- To do -
1. Please set down the passage of the thread below from "Instead, it's making" up to and including "and very different.", word for word.
2. Translate this sentence from the thread below into Spanish: "I agree that would be unusable, but that's not what I'm proposing; it's not so black and white."

Its a summarizer: its whole purpose is to truncate the document :)

---------------------------------------------------------------------
To unsubscribe, e-mail: java-user-unsubscribe@lucene.apache.org
For additional commands, e-mail: java-user-help@lucene.apache.org


Re: PostingsHighlighter/PassageFormatter has zero matches for some results

Posted by Michael McCandless <lu...@mikemccandless.com>.
On Tue, Oct 15, 2013 at 10:11 AM, Robert Muir <rc...@gmail.com> wrote:
> On Tue, Oct 15, 2013 at 9:59 AM, Michael McCandless
> <lu...@mikemccandless.com> wrote:
>> Well, unfortunately, this is a trap that users do hit.
>>
>> By requiring the user to think about the limit on creating
>> PostingsHighlighter, he/she would think about it and realize they are
>> in fact setting a limit.
>>
>> Silent limits are dangerous because you don't offhand know what's
>> wrong / why you see nothing getting highlighted.
>>
>>
>
> I already made my argument: for 99% of use cases the defaults are
> fine. In most cases highlighting is trying to summarize the document
> and something that deep just doesnt contribute much (see the default
> scoring model!). There is an optional ctor for the others doing expert
> things to specify the length.
>
> I don't think we should make APIs unusable because you think XYZ is a trap.

How would this make the APIs unusable?

I don't think requiring the user to set the truncation (a single int
parameter) up front is "unusable"?

Instead, it's making it clear that this class silently discards tokens
from the document, which I think is dangerous for any class to
silently do.  The user needs to think about what to pass, and realize
what they pass means truncation is happening.

> Why not make DEFAULT_MAX_THREAD_STATES a required parameter to indexwriter?

I think that's quite different: that param is for optimizing how many
threads can run concurrently in IndexWriter, and there are lots of
other parameters you could tune if you want to try to speed things up.
 It's not about discarding tokens, which is a change in functionality
and very different.

Long ago, IndexWriter used to do something very similar: it would
silently discard all tokens after the first 10,000 by default.  But
that was horribly trappy, and so we made it a required ctor parameter.
 Now, finally, we've removed it entirely and you can use
LimitTokenCountFilter if you want to truncate before indexing.

> Hell lets make it so users have to supply all parameters to
> everything, so everything is like
> IndexWriter(int,int,int,int,int,int,int,int,int,int,int,int) and so
> on. Then you will be satisfied there are no traps, but it will be
> totally unusable.

I agree that would be unusable, but that's not what I'm proposing;
it's not so black and white.

I do agree with you that we need to keep our APIs very minimal, and
that every added parameter is an added cost.  But we need to balance
that with settings that do nasty things, like truncate tokens; I think
it's fair in such cases to consider making them an explicit choice in
the API.

Mike McCandless

http://blog.mikemccandless.com

---------------------------------------------------------------------
To unsubscribe, e-mail: java-user-unsubscribe@lucene.apache.org
For additional commands, e-mail: java-user-help@lucene.apache.org


Re: PostingsHighlighter/PassageFormatter has zero matches for some results

Posted by Jon Stewart <jo...@lightboxtechnologies.com>.

- Recorded data -

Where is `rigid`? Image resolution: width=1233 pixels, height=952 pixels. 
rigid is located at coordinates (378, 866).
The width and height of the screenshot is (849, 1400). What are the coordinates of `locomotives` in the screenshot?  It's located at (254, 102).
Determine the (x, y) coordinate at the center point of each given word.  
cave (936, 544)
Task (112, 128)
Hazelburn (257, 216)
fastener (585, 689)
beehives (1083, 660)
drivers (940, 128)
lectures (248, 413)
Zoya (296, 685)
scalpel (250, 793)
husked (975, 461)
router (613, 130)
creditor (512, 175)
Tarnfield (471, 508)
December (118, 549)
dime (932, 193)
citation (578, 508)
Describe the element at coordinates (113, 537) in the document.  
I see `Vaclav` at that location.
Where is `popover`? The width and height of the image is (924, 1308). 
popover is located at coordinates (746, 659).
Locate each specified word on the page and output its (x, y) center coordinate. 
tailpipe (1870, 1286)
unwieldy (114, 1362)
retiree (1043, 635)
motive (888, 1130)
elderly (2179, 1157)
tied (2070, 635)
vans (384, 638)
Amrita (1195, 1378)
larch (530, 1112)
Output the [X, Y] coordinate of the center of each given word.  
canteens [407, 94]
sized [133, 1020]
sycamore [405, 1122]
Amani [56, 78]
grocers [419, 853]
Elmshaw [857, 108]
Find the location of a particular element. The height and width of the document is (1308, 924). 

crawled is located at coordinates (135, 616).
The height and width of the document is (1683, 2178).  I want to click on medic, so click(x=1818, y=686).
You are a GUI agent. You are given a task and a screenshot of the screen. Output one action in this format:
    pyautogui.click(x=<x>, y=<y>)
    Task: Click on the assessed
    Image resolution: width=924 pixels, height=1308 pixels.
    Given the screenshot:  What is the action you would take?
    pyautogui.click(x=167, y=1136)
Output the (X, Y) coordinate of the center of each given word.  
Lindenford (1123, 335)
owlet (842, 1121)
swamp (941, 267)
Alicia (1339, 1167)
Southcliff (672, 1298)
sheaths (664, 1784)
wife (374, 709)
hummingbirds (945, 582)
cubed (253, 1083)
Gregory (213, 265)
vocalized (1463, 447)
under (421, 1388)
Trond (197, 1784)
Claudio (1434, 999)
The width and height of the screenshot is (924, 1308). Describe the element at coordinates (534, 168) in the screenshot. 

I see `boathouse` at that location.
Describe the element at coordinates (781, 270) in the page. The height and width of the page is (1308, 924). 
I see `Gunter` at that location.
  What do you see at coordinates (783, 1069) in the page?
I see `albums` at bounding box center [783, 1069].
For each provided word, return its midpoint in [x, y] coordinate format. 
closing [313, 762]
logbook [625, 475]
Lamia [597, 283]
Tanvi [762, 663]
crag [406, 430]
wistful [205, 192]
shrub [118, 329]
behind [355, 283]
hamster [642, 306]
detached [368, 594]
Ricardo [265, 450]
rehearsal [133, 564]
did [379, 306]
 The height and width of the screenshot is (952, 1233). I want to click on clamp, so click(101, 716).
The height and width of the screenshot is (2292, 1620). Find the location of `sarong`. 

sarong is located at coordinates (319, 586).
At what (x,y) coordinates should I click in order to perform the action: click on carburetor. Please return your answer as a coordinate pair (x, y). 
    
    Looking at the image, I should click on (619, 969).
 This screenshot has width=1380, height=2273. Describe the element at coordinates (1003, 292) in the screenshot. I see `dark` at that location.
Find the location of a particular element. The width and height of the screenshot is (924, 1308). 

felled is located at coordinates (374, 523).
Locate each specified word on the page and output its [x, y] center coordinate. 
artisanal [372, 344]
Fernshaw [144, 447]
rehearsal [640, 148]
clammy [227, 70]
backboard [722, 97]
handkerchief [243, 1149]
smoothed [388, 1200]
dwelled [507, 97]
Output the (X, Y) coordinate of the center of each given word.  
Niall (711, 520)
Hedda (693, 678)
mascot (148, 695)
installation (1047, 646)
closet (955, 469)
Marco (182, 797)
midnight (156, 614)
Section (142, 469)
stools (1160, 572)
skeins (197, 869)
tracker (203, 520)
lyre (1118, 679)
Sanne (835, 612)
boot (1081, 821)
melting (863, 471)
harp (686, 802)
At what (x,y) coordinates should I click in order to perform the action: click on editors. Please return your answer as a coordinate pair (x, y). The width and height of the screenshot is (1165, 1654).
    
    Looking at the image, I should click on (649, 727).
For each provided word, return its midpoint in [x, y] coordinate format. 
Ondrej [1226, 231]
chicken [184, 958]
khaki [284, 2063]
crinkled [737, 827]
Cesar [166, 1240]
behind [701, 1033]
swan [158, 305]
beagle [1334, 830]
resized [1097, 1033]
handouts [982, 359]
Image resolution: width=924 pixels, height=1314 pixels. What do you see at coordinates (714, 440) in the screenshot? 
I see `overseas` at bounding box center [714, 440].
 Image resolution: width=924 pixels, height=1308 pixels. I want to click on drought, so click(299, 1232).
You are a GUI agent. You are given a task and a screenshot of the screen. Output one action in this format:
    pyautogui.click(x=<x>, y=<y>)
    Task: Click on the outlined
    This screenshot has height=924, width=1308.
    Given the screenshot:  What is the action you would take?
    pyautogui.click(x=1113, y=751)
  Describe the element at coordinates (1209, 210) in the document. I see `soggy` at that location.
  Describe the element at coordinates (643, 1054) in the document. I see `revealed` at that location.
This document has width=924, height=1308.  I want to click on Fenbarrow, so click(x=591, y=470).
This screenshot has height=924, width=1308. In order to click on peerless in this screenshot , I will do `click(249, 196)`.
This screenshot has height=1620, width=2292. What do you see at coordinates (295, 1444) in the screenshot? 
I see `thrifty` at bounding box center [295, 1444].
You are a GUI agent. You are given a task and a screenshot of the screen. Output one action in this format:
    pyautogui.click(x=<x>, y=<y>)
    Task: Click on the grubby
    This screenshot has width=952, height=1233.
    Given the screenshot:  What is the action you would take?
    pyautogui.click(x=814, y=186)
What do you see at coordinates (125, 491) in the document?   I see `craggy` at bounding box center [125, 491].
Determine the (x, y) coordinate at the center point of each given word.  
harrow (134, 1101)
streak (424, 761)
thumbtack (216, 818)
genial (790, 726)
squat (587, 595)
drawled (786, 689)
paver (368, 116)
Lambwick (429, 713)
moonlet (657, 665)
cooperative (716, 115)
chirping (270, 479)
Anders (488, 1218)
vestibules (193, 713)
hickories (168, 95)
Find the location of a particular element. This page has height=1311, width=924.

- Exercise responses -
1.
Instead, it's making it clear that this class silently discards tokens
from the document, which I think is dangerous for any class to
silently do.  The user needs to think about what to pass, and realize
what they pass means truncation is happening.

> Why not make DEFAULT_MAX_THREAD_STATES a required parameter to indexwriter?

I think that's quite different: that param is for optimizing how many
threads can run concurrently in IndexWriter, and there are lots of
other parameters you could tune if you want to try to speed things up.
 It's not about discarding tokens, which is a change in functionality
and very different.

2. Estoy de acuerdo en que eso sería inutilizable, pero no es lo que propongo; no es tan blanco o negro.